Set the entries below down again, please. Match them exactly.
========
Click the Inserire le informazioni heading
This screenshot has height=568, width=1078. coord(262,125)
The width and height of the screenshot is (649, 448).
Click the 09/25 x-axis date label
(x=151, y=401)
========
### Solution for this exercise
Click the Inserire le informazioni heading
This screenshot has height=568, width=1078. coord(262,125)
The width and height of the screenshot is (649, 448).
Click the 09/25 x-axis date label
(x=151, y=401)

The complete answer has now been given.